Estimate of Bariatric Surgery Numbers, 2011-2019

  2011 2012 2013 2014 2015 2016 2017 2018 2019*
TOTAL 158,000 173,000 179,000 193,000 196,000 216,000 228,000 252,000 256,000
RYGB 36.7% 37.5% 34.2% 26.8% 23.1% 18.7% 17.8% 17.0% 17.8%
Band 35.4% 20.2% 14% 9.5% 5.7% 3.4% 2.7% 1.1% 0.9%
Sleeve 17.8% 33% 42.1% 51.7% 53.6% 58.1% 59.4% 61.4% 59.4%
BPD/DS 0.9% 1% 1% 0.4% 0.6% 0.6% 0.7% 0.8% 0.9%
Revisions 6% 6% 6% 11.5% 13.6% 14.0% 14.1% 15.4% 16.7%
Other 3.2% 2.3% 2.7% 0.1% 3.2% 2.6% 2.5% 2.3% 2.4%
Balloons         0.03% 2.6% 2.8% 2.0% 1.8%

The ASMBS total bariatric procedure numbers are based on the best estimate from available data (BOLD, ACS/MBSAQIP, National Inpatient Sample Data and outpatient estimations).

*New methodology for estimating outpatient procedures done at non-accredited centers.
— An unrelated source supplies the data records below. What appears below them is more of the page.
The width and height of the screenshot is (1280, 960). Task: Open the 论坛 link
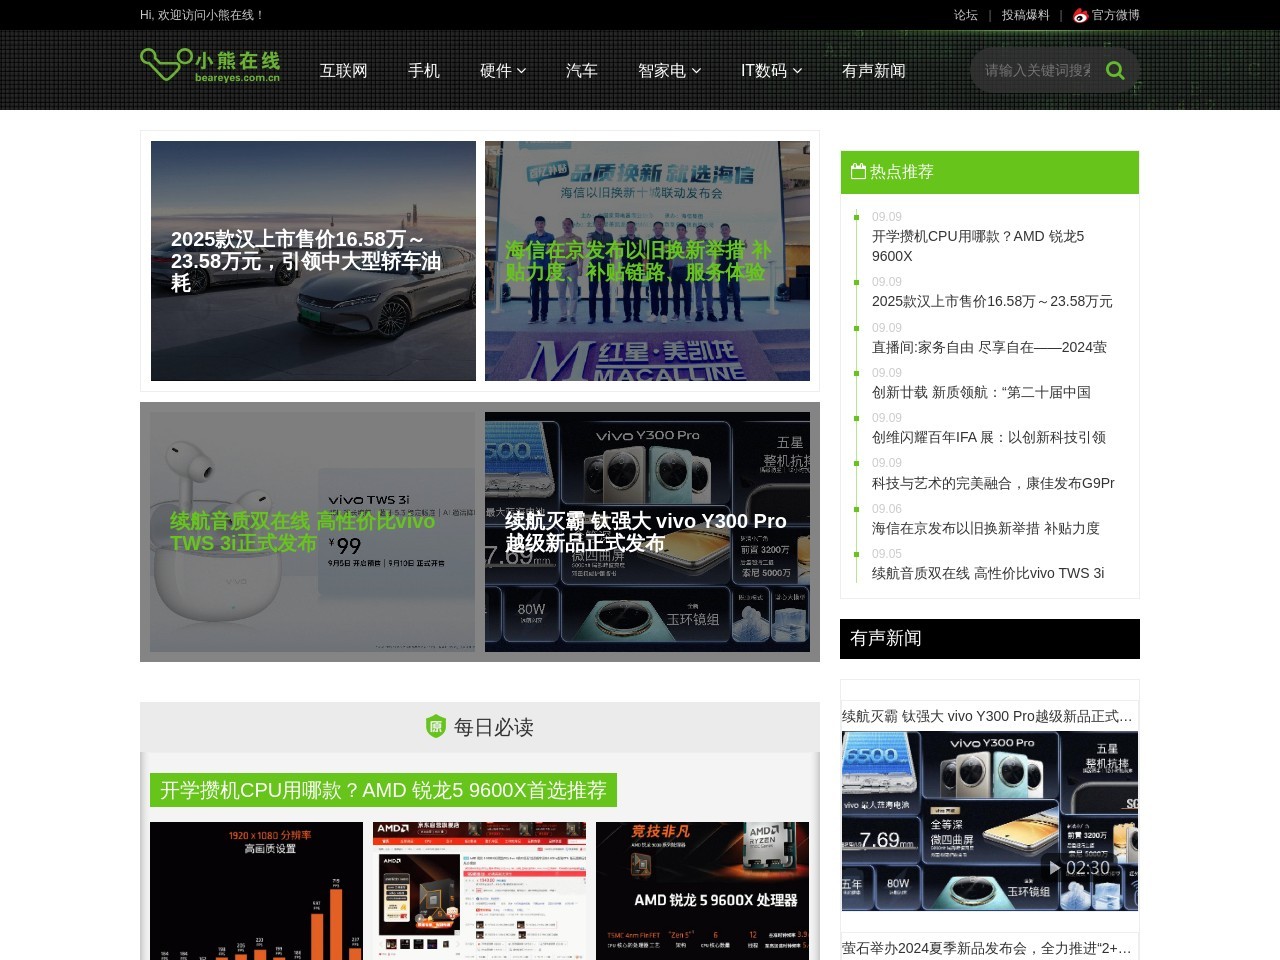coord(964,16)
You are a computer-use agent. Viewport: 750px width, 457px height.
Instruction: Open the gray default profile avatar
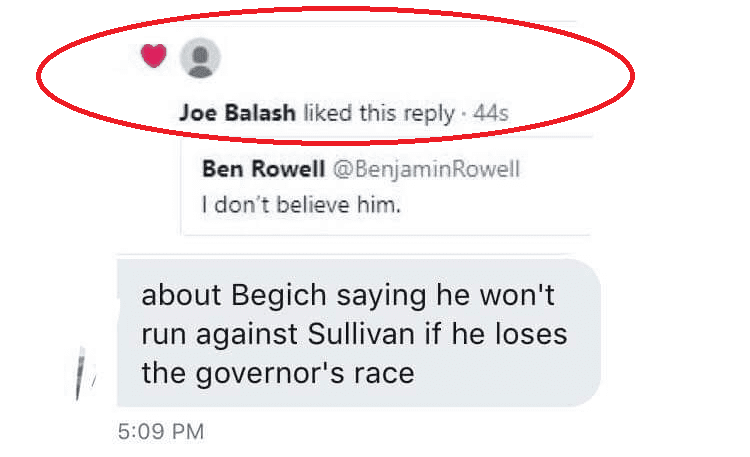tap(200, 58)
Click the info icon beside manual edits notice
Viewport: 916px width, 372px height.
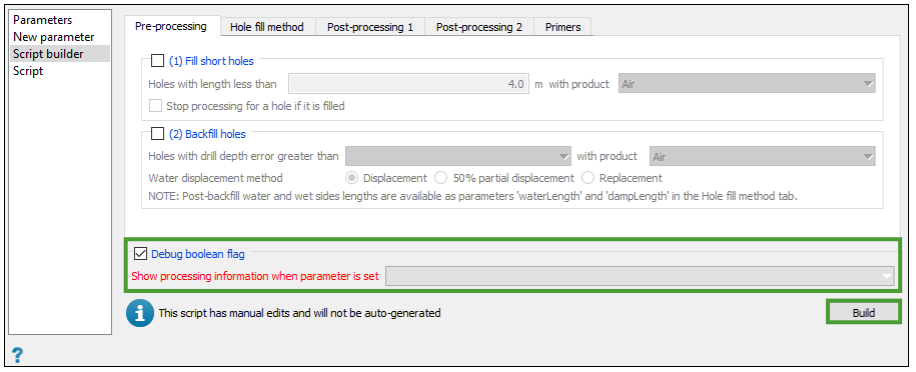click(138, 314)
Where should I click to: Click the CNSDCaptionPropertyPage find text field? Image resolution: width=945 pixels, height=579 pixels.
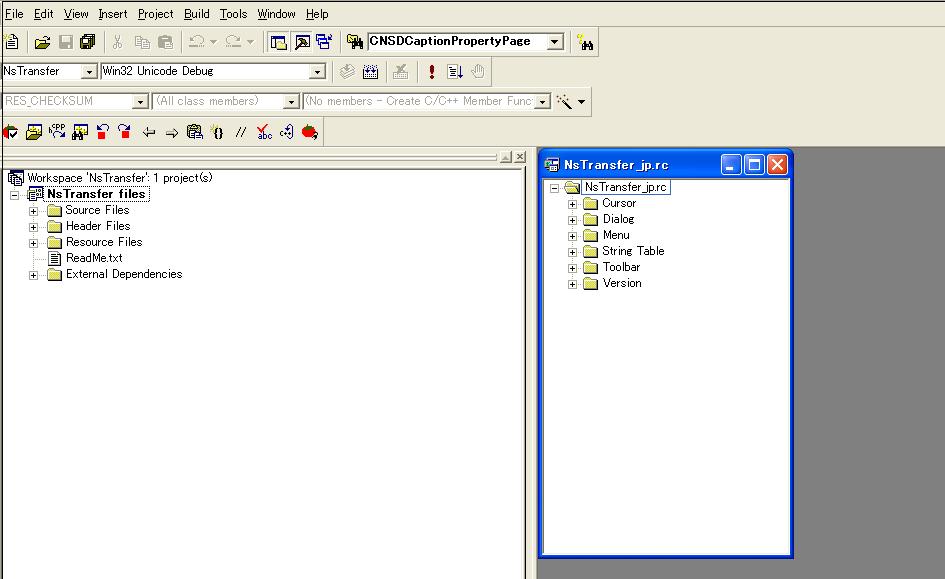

ASMBS Approved Procedures and Devices

Roux-en-Y Gastric Bypass

  • Stomach reduced to size of walnut and then attached to middle of small intestine, bypassing a section of the small intestine (duodenum and jejunum) and limiting absorption of calories
  • Risks include allergic reactions to medicines, blood clots in the legs, blood loss, breathing problems, heart attack or stroke during or after surgery and infection

Sleeve Gastrectomy

  • Stomach divided and stapled vertically, removing more than 85%, creating tube or banana-shaped pouch restricting amount of food that can be consumed and absorbed by the body
  • Risks include gastritis, heartburn, stomach ulcers; injury to the stomach; intestines, or other organs during surgery; leakage from the line where parts of the stomach have been stapled together; poor nutrition, scarring inside the belly that could lead to a future blockage in the bowel; and vomiting

Gastric Banding

  • Adjustable silicone band filled with saline wrapped around upper part of stomach, creating small pouch that restricts food intake
  • Risks include the gastric band eroding through the stomach, the gastric band slipping partly out of place, gastritis, heartburn, stomach ulcers, infection in the port, injury to the stomach, intestines, or other organs during surgery, poor nutrition, and scarring inside the belly

Duodenal Switch

  • The majority of the most stretchable portion of the stomach is permanently removed and roughly twothirds to three-fourths of the upper small intestines are bypassed.

Intragastric Balloon

  • Saline-filled silicone balloons temporarily placed in the stomach, limiting amount of food one can eat.